Fiddle frustration: 5 years of playing fiddle, hit the dreaded brick wall.

Fiddle frustration: 5 years of playing fiddle, hit the dreaded brick wall.

Hello everyone,

First time poster, long time lurker here! I am a 27 year old fiddle player, who picked up the instrument approx 5 years ago. For the first two years I didn’t take practicing too seriously as I did an undergrad degree, then masters with part time work so time to practice was very very scarce. I have been playing faithfully for the last few years, and though I love the instrument dearly I’ve found myself very exasperated the last few months.

I’m not sure whether its a combination of lack of sessions and motivation, but I feel I have hit a proper brick wall with progression and sounding better. I thought I sounded okay, but have recently started an instagram account where I strive to post a recording of my practice a day (be that tunes, scales, sight reading) and reader…I was shocked by what I heard! All I heard was bad tone and saw poor bow movement. My musician friends tell me this is good, as its likely my ear is far more critical than it was a few years ago but I find it extremely discouraging and feel I should be at a much higher level given the amount of time I have had the fiddle.

I know realistically, that I am probably getting better ( I am working towards my grade 4 classical in the next few months), but part of me is wondering whether I am just bad at the instrument and should give up entirely. I wish (like many) I had started as a child, and am wondering if I am a bit of a lost cause. The phrase "you cant teach an old dog new tricks" springs to mind.

Sorry about the paragraph of pessimistic content! I am wondering whether anyone else has experienced my current rut, and if so, what did they do to get out of it?

Thanks very much,
Philippa

Fiddle frustration: My longest post….

Dear Philippa,

I know just how you feel. I have been playing for over fifty years. I have a few tules I set for myself. They might be relevant.

1. Play daily. Even if for only a few minutes or for just one tune.
2. There is no such thing as practice.

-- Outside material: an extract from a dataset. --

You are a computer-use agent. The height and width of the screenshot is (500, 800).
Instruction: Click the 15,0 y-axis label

It is all about playing. It should always sound pretty.
3. Scales, etudes, finger exercises are all about making music. Not drudge work.
4. Try to remember that you choose to play. You never have to play. Learn to look forward to the time that you can say "Now I get to play." Rather than "Now I have to practice."
5. The music you hear in your head is always better than the music that you can actually produce. This is true of every good musician I have known. If this were not true there would be nothing to reach for. At the same time as we learn to love what we do we want to do more. This gives us hope.
6. Most important: Never, ever, record your playing if it takes the joy out of it for you. Many great players - among them Paddy Cronin - refused to listen to their own recordings.

Sorry for preaching. Play on. And very best wishes.

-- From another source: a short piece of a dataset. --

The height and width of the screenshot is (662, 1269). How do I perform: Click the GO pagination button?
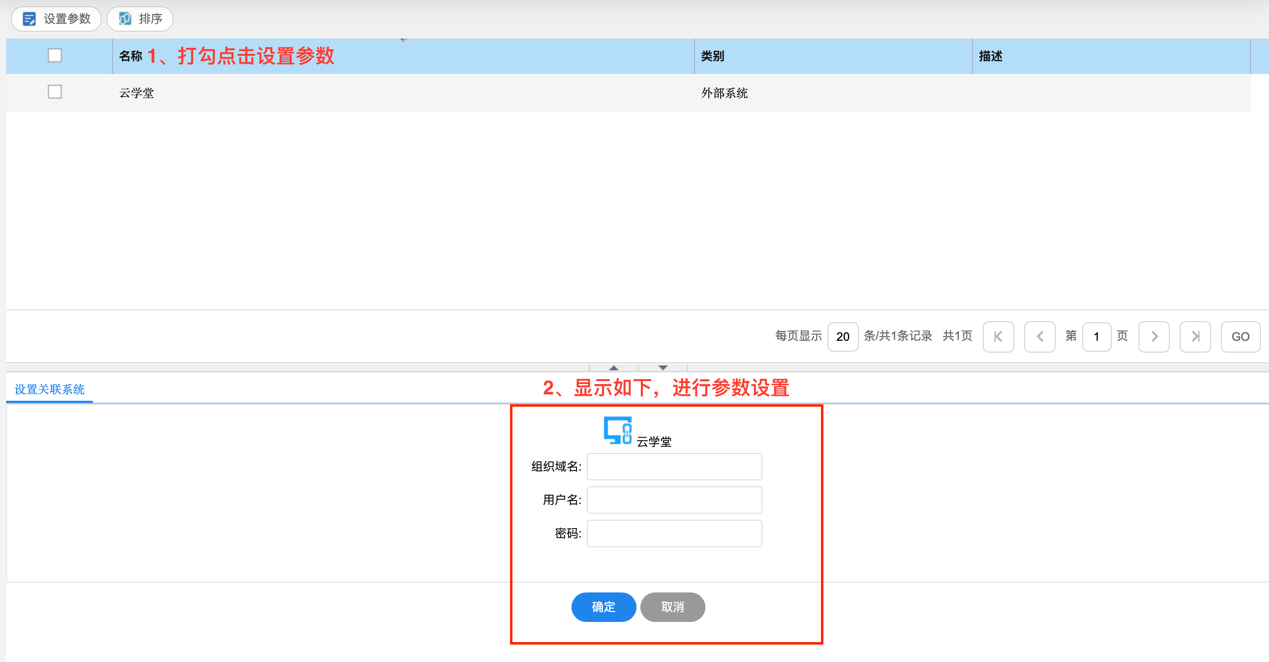[1240, 337]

Re: Fiddle frustration: 5 years of playing fiddle, hit the dreaded brick wall.

This isn’t a brick wall, it’s a plateau, and a well documented occurrence. The thing is, you have to stick with it to get past it. Anyone who is better at (pretty much) anything has stuck with it beyond the point of discouragement and despair. So you are at a choice point: to continue or not to continue. If you continue to work at it, you will again start to progress. If you don’t, you won’t. And even if you keep working, and start getting better again, you WILL hit another plateau. If a door is shut in your face you can give up, find a different door, or kick that sucker open. Five years isn’t much compared to what you have left. Let’s talk again in another five.

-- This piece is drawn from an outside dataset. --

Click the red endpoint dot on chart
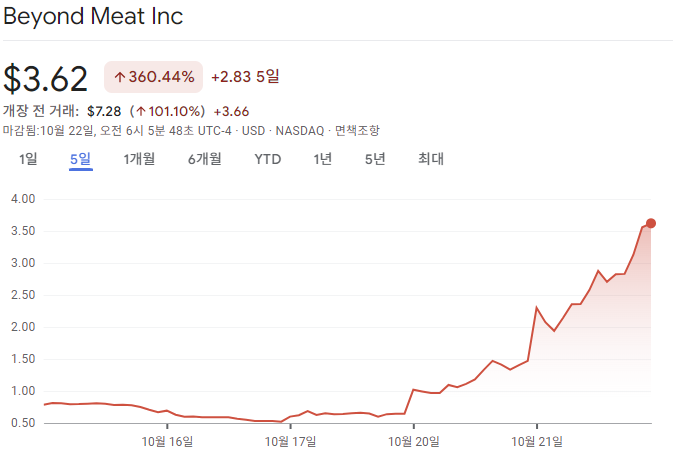 (x=651, y=223)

Re: Fiddle frustration: 5 years of playing fiddle, hit the dreaded brick wall.

You’re "working towards Grade 4" - do you have a teacher, or "teacher" in the widest sense of someone who can help you?

(Terrific post David, really good.)

Re: Fiddle frustration: 5 years of playing fiddle, hit the dreaded brick wall.

Hi TomB-R,

Not sure how to reply to you directly or include your comment so I hope you see this. I have a teacher who is a classical player, who I see semi-regularly (every month or so). It’s great for scales and intonation, but fiddle is my first love and what sort of music I prefer to play.

Re: Fiddle frustration: 5 years of playing fiddle, hit the dreaded brick wall.

The old "I wish I had started when I was a kid" thing is something that pretty much anyone who started as an adult has thought from time to time. But the flip side is that you might have hit a plateau as a child and given up forever. I didn’t start playing until I was in my mid 30s, so I had a lot of wishing I had started younger, but to be honest, my younger self wouldn’t have been into it. So there are only two paths here, quit, or keep going.

For me, I was acutely aware of every plateau I hit, and I was always upset by them. I remember a point in time where I had a recording of a session I was playing in from a few years before, and I was convinced that my playing had actually gotten worse since that recording. I played the recording for a well respected player that I considered to be my mentor (he didn’t consider himself that, btw). He listened to the recording and then to me playing the same tune, and he was quick to point out things that I was doing now that I wasn’t doing in the recording. I was putting some expression into the music (but I wasn’t very good at it yet) and it made the music sound sloppy to me. He pointed out that it was a step in the right direction, because I was starting to make music instead of just belting out a string of notes. It was that conversation that made me take a step back and realize just how far I had come.

But when you’re in the thick of it, you only feel the plateau, and not the overall progress. What helped keep me going was taking pride in little accomplishments. The fact that I could learn tunes much easier than before, and the fact that I would spontaneously put in ornaments that I had never done before, etc. And then, over the course of a few years, taking note of the little victories really led to a better appreciation for just how much better I was actually getting. I felt like I was losing most of the battles but winning the war.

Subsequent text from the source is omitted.